EXERCISE DETAILS:
Look through the data below. Pick out the lines holding the string "width".

SUPPLIED ENTRIES:
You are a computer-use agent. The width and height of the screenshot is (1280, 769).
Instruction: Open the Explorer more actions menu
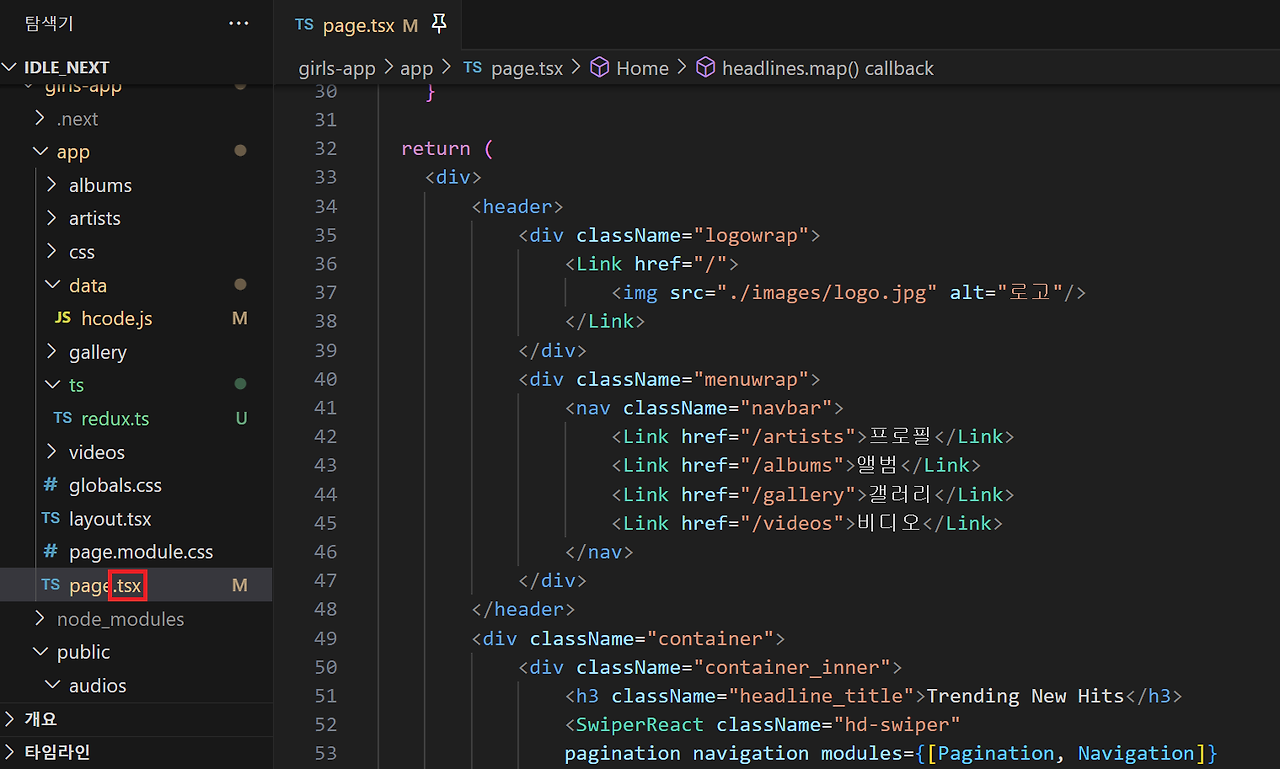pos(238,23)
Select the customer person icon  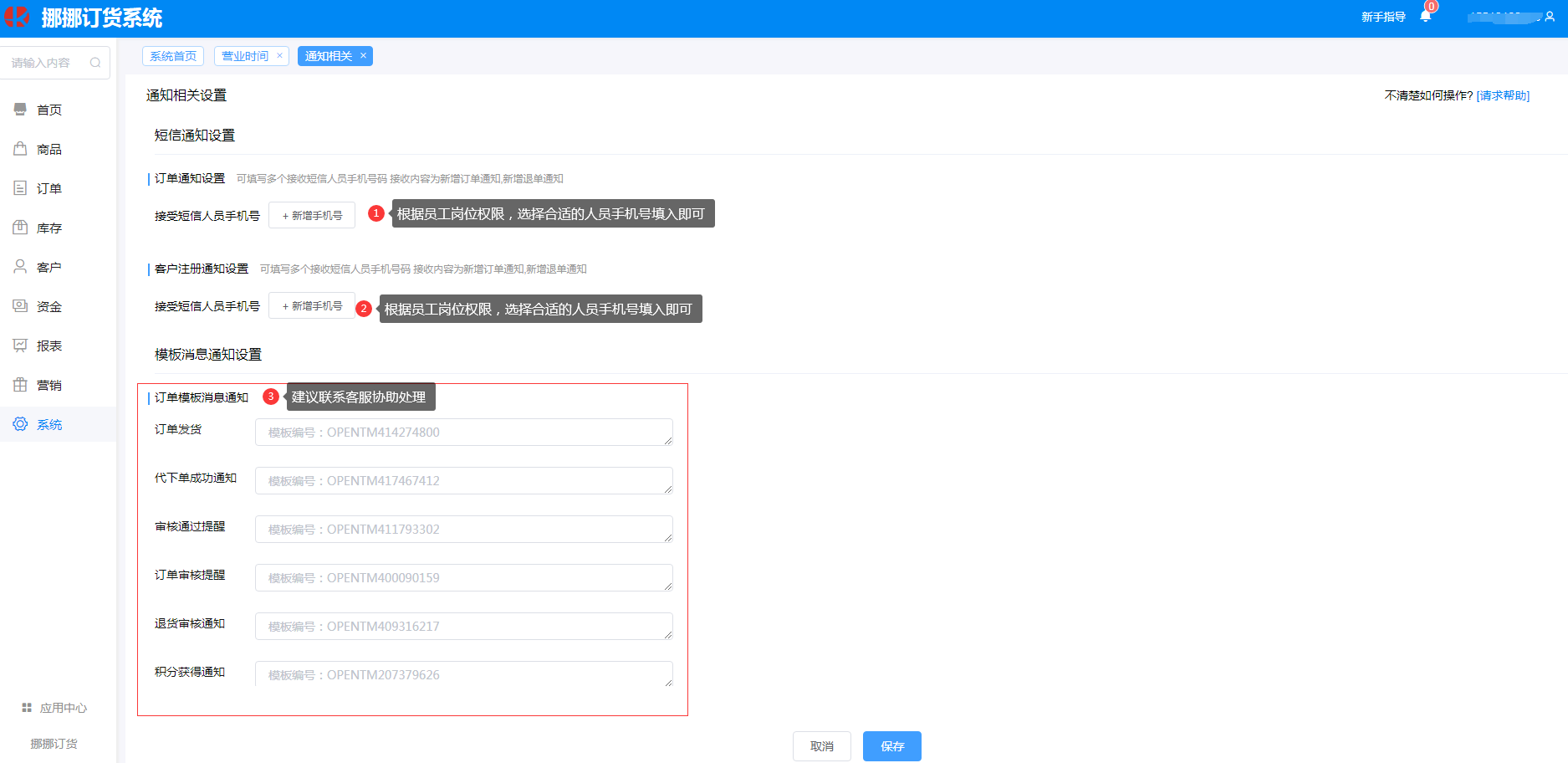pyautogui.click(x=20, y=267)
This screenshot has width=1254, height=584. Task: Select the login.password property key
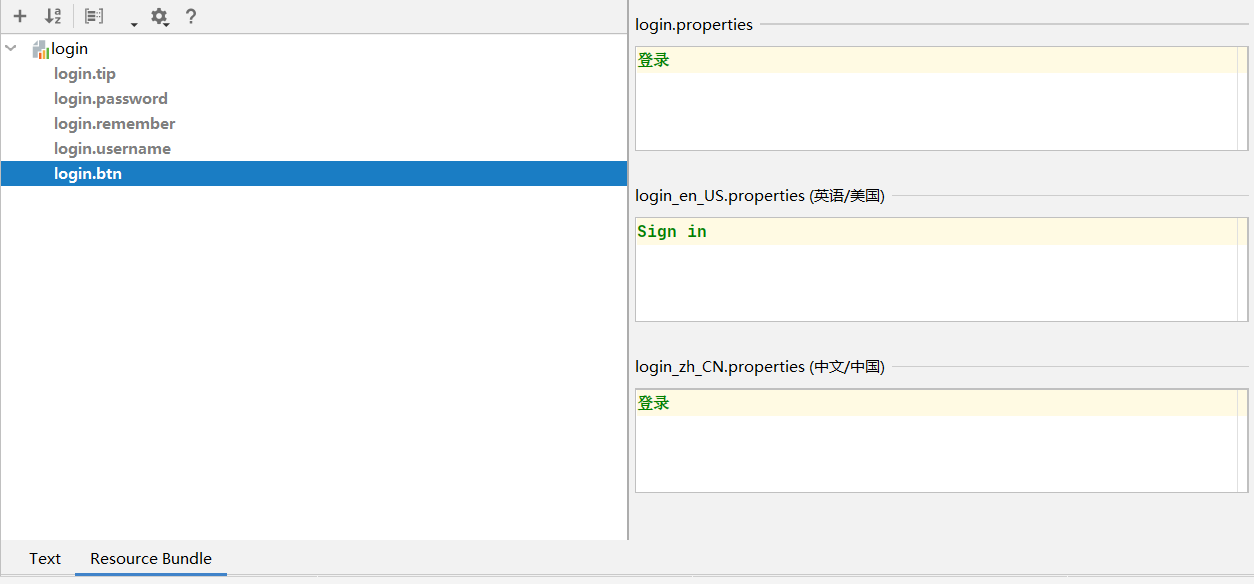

ANSWER TO THIS PROBLEM:
You are a computer-use agent. The width and height of the screenshot is (1280, 769).
This screenshot has width=1254, height=584. Task: Select the login.password property key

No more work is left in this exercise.